**Directions for this task:**
If a line in the entries contains the word "agent", list it.

*** Data extract

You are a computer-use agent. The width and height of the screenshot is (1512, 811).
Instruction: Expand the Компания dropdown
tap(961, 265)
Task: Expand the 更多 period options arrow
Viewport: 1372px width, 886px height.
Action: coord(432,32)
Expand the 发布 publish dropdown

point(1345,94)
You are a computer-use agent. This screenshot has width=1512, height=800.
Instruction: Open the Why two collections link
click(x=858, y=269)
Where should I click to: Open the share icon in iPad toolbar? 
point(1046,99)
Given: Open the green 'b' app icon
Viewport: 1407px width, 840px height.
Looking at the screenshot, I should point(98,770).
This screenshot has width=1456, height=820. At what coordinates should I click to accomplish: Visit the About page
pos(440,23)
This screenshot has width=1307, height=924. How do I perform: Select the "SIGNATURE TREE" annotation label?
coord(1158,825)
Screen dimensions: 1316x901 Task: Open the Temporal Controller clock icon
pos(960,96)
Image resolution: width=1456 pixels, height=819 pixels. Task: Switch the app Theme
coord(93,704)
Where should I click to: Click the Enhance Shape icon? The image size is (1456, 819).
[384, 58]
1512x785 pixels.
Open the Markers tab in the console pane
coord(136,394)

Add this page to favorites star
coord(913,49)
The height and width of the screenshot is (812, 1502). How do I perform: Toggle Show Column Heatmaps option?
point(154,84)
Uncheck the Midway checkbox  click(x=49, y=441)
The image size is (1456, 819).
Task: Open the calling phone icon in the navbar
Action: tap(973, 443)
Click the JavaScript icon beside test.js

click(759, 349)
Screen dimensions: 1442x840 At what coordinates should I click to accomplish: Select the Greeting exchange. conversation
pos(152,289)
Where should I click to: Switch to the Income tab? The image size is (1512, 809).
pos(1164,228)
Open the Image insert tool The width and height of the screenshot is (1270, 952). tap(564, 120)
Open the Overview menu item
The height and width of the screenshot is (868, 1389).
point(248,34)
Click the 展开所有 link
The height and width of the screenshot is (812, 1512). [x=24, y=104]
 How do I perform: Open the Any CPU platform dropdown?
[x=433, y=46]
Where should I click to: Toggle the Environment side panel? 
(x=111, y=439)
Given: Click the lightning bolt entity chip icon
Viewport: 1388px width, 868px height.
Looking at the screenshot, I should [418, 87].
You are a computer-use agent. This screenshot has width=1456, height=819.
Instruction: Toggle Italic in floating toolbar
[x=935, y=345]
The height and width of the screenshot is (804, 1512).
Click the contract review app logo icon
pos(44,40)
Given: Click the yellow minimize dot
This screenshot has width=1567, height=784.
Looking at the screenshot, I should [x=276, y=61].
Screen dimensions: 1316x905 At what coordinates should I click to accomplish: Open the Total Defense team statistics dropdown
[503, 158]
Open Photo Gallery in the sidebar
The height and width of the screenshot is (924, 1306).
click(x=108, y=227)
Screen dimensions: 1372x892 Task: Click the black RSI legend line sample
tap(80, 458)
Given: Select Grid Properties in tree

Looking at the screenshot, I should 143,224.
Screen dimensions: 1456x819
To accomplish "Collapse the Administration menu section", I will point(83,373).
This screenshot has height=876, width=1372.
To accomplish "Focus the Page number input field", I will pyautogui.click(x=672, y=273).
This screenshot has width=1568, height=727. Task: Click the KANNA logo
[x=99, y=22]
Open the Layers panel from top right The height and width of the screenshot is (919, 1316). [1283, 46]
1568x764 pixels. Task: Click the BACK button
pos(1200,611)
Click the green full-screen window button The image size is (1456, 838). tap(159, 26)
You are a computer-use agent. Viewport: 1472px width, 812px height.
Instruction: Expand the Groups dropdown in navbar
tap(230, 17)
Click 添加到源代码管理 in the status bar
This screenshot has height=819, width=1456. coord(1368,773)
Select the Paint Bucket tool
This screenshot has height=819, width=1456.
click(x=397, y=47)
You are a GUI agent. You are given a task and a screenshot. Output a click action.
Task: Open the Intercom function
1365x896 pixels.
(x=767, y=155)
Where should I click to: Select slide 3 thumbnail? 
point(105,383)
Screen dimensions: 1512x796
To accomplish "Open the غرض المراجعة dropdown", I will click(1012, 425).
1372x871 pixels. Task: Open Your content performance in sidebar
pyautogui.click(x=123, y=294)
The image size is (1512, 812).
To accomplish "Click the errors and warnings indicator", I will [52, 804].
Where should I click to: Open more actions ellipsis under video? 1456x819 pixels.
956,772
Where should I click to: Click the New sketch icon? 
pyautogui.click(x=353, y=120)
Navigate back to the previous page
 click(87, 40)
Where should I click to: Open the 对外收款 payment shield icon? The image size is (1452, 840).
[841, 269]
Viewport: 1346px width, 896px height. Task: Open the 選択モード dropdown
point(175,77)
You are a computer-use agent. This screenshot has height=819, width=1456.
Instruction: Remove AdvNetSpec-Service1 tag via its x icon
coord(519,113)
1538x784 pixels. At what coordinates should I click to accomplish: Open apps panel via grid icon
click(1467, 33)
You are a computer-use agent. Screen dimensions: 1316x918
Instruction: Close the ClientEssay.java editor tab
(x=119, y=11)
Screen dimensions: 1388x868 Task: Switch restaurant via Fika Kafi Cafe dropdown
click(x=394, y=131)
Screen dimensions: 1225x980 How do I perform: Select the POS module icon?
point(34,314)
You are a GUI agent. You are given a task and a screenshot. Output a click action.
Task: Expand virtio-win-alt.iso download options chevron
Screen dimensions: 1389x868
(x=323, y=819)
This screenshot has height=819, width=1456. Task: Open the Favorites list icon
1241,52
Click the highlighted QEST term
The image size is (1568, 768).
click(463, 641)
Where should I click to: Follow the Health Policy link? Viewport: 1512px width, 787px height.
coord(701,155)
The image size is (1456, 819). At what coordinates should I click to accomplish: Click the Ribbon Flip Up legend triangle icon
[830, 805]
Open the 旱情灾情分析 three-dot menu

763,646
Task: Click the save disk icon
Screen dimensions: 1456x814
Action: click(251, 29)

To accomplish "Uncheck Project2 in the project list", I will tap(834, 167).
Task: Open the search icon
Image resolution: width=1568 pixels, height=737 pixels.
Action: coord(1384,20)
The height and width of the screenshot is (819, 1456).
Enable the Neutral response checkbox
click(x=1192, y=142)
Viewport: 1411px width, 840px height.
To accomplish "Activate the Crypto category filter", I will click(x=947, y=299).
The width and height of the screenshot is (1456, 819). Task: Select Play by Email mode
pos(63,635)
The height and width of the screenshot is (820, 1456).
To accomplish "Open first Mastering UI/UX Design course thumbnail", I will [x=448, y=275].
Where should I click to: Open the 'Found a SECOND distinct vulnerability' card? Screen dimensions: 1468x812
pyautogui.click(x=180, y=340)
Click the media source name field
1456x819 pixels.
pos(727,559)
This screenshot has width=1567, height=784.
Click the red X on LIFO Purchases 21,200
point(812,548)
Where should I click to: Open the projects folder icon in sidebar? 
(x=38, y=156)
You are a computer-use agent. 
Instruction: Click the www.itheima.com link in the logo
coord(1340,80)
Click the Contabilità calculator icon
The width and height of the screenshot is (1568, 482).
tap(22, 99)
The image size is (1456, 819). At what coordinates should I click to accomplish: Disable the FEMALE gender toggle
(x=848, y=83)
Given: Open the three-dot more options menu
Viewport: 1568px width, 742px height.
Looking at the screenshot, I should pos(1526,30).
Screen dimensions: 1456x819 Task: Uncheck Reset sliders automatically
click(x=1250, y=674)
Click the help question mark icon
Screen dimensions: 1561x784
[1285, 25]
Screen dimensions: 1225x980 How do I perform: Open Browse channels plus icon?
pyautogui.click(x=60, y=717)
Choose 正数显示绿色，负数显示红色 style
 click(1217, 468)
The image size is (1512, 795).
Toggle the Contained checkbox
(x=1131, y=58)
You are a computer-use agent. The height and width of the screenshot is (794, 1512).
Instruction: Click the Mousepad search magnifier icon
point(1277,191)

******

**Solution:**
You are a computer-use agent. The width and height of the screenshot is (1512, 811).
You are a computer-use agent. This screenshot has width=1512, height=800.
You are a computer-use agent. This screenshot has width=1456, height=819.
You are a computer-use agent. Viewport: 1472px width, 812px height.
You are a GUI agent. You are given a task and a screenshot. Output a click action.
You are a computer-use agent. This screenshot has height=819, width=1456.
You are a computer-use agent. Screen dimensions: 1316x918
You are a GUI agent. You are given a task and a screenshot. Output a click action.
You are a computer-use agent. 
You are a computer-use agent. The height and width of the screenshot is (794, 1512).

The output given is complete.